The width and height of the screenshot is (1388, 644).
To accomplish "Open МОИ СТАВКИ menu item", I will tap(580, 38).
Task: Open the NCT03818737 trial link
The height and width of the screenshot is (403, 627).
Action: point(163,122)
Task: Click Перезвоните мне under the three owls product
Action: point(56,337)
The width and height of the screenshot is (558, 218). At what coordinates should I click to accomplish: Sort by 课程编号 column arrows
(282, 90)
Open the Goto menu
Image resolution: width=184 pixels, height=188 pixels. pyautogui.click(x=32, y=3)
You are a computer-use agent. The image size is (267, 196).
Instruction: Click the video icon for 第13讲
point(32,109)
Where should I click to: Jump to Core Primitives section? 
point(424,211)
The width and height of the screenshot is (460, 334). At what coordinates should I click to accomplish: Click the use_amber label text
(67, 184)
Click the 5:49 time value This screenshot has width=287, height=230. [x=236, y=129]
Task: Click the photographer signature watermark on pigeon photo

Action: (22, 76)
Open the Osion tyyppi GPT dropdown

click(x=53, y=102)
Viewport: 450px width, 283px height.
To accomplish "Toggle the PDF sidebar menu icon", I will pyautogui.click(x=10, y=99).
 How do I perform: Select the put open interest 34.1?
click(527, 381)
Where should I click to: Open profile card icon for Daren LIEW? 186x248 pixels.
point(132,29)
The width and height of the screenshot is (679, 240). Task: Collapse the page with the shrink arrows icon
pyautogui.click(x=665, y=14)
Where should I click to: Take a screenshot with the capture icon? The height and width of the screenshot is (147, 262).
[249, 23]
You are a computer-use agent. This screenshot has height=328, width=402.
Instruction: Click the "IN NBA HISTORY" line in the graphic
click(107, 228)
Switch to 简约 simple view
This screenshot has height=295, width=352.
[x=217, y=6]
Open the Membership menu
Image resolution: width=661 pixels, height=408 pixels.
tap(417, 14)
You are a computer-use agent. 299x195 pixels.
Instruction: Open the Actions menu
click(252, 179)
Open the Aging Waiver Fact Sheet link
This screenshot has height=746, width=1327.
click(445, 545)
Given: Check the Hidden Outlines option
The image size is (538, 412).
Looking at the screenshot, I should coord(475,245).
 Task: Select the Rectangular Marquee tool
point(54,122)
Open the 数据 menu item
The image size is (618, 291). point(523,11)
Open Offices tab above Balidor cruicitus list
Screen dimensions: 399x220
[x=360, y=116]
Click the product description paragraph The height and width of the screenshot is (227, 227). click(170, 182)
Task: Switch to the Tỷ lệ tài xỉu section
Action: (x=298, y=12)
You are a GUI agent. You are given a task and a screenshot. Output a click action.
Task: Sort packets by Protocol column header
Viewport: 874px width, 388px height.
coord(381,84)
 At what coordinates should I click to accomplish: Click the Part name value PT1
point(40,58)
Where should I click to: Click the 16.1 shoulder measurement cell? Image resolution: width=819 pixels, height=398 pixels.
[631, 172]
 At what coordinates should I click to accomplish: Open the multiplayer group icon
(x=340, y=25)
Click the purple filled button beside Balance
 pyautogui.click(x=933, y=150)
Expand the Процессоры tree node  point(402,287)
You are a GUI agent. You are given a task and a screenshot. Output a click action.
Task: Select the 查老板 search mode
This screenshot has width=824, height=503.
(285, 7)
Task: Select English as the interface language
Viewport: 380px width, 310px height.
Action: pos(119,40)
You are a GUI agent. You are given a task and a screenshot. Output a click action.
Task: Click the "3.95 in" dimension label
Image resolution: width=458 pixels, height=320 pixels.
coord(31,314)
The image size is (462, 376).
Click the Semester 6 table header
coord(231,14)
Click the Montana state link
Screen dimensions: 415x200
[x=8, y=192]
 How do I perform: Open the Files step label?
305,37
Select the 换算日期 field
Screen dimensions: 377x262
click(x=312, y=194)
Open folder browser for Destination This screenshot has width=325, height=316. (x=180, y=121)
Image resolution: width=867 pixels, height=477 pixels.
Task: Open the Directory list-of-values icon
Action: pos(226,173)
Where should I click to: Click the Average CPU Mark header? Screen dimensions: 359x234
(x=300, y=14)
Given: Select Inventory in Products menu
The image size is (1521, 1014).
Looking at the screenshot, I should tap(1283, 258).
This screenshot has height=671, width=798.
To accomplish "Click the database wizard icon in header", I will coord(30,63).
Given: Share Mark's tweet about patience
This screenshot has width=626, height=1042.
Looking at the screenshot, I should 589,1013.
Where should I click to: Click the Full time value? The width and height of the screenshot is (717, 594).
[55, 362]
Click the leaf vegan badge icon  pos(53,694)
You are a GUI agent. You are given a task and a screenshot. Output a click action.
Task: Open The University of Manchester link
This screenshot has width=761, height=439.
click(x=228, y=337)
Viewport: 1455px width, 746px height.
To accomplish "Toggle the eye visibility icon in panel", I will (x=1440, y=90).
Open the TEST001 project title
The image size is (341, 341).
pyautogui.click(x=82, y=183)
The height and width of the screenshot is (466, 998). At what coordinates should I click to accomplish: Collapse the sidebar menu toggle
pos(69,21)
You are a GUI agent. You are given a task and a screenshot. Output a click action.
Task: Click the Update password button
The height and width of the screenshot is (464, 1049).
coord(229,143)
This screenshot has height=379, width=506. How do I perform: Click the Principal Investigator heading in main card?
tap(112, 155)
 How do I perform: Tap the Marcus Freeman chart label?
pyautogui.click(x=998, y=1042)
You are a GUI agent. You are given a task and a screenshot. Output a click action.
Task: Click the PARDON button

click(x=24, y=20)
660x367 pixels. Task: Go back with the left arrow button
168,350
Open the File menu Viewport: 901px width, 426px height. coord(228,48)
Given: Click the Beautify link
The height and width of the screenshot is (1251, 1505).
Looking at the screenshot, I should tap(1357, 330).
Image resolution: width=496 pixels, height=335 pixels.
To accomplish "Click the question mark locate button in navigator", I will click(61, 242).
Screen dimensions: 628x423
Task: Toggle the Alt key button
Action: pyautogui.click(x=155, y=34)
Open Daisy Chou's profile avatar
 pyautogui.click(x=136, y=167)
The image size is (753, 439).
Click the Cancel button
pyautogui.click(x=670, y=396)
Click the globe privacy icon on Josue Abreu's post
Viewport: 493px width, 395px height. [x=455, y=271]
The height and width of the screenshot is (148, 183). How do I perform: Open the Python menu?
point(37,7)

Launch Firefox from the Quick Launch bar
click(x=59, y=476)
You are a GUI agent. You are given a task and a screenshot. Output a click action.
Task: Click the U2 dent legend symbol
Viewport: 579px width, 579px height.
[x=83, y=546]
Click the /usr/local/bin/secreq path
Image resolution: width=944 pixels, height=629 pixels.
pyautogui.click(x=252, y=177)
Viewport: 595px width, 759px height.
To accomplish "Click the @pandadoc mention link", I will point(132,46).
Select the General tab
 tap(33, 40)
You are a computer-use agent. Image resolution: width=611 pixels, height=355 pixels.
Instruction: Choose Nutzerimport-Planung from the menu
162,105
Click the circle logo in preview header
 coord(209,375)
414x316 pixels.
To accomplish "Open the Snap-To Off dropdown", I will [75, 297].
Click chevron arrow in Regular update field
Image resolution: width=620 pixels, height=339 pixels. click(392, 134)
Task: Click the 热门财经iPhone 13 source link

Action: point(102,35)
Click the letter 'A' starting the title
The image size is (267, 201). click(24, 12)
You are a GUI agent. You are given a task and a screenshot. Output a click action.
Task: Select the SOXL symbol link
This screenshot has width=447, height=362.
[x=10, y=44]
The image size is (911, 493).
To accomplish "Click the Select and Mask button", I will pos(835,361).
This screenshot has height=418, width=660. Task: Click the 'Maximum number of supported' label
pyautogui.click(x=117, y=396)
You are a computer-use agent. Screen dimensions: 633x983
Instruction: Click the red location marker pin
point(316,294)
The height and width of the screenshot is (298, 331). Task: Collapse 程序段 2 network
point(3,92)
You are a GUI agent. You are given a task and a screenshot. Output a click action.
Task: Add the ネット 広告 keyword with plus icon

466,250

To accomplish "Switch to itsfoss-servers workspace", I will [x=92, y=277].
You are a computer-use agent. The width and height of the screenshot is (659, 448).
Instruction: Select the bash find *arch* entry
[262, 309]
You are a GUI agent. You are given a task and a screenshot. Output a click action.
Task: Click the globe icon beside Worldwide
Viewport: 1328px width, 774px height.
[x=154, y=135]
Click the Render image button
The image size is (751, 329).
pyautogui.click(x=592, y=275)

What to work on:
Lines in the material above that include the string "computer" should be listed.

Reply:
You are a computer-use agent. The image size is (267, 196).
You are a computer-use agent. This screenshot has height=328, width=402.
You are a computer-use agent. 299x195 pixels.
You are a computer-use agent. Image resolution: width=611 pixels, height=355 pixels.
You are a computer-use agent. Screen dimensions: 633x983
You are a computer-use agent. The width and height of the screenshot is (659, 448).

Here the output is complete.